*** Block opens ***
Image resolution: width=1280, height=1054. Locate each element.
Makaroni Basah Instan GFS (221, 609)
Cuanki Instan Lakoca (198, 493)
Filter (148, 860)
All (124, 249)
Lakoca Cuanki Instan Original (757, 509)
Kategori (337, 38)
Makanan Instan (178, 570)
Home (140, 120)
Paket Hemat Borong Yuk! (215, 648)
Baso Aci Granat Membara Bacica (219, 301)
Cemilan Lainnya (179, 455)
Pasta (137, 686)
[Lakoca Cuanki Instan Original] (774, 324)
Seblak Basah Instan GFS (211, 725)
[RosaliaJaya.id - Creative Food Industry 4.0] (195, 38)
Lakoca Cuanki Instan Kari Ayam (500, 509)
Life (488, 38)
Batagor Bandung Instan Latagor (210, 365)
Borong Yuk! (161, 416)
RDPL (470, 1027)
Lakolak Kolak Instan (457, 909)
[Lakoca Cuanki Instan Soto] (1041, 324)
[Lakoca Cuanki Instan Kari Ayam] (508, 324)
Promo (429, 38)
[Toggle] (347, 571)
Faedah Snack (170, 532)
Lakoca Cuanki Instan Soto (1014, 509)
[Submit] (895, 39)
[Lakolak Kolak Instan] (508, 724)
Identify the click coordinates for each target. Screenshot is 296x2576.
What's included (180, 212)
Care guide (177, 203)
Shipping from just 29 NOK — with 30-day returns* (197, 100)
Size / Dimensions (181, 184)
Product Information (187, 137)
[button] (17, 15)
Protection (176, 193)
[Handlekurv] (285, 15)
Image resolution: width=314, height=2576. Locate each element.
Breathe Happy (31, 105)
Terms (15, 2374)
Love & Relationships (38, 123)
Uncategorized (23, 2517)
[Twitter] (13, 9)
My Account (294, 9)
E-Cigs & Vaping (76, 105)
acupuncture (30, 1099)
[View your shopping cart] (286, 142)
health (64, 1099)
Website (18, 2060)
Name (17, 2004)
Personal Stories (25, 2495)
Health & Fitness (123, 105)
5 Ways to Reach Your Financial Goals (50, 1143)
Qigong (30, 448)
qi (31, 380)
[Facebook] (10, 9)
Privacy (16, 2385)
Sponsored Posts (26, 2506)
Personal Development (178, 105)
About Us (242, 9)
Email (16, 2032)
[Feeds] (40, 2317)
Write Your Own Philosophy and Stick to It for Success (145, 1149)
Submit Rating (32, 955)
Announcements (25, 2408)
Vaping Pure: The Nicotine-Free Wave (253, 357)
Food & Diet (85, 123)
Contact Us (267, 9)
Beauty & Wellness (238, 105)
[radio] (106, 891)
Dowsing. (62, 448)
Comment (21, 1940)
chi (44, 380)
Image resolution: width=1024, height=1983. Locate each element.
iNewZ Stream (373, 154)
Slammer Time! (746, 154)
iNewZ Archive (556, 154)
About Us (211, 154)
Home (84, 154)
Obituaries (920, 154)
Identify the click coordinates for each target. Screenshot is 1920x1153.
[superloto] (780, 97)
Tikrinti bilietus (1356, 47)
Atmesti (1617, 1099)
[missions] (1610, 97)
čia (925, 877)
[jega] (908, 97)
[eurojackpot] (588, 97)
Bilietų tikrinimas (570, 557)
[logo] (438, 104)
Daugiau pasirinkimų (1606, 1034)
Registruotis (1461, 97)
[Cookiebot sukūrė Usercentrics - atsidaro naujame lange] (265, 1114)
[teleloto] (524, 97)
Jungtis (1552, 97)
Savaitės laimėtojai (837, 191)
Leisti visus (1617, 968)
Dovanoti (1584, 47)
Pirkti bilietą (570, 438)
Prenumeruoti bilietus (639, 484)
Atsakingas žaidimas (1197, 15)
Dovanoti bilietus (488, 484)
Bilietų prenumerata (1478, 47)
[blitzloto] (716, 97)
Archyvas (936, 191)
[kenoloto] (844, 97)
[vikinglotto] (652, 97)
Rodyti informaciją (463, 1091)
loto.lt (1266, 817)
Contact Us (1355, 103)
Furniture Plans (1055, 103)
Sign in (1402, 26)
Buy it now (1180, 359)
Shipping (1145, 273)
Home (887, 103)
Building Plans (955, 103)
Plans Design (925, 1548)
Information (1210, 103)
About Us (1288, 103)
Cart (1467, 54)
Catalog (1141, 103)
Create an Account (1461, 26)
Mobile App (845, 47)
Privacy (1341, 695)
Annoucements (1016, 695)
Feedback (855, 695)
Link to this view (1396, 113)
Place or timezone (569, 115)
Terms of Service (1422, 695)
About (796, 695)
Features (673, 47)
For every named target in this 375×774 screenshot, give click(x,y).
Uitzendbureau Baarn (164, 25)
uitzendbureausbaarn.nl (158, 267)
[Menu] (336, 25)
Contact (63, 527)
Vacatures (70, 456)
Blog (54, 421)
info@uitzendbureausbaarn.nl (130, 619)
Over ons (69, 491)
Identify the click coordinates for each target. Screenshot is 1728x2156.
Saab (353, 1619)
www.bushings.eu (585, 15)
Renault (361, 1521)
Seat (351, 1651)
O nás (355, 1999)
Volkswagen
*** Block closes ***
Exercise goal
Begin with the line holding "Cart (1467, 54)" and end with the last line of the material. Write out those lines exactly, and only those.

Reply
Cart (1467, 54)
Catalog (1141, 103)
Create an Account (1461, 26)
Mobile App (845, 47)
Privacy (1341, 695)
Annoucements (1016, 695)
Feedback (855, 695)
Link to this view (1396, 113)
Place or timezone (569, 115)
Terms of Service (1422, 695)
About (796, 695)
Features (673, 47)
For every named target in this 375×774 screenshot, give click(x,y).
Uitzendbureau Baarn (164, 25)
uitzendbureausbaarn.nl (158, 267)
[Menu] (336, 25)
Contact (63, 527)
Vacatures (70, 456)
Blog (54, 421)
info@uitzendbureausbaarn.nl (130, 619)
Over ons (69, 491)
Identify the click coordinates for each target. Screenshot is 1728x2156.
Saab (353, 1619)
www.bushings.eu (585, 15)
Renault (361, 1521)
Seat (351, 1651)
O nás (355, 1999)
Volkswagen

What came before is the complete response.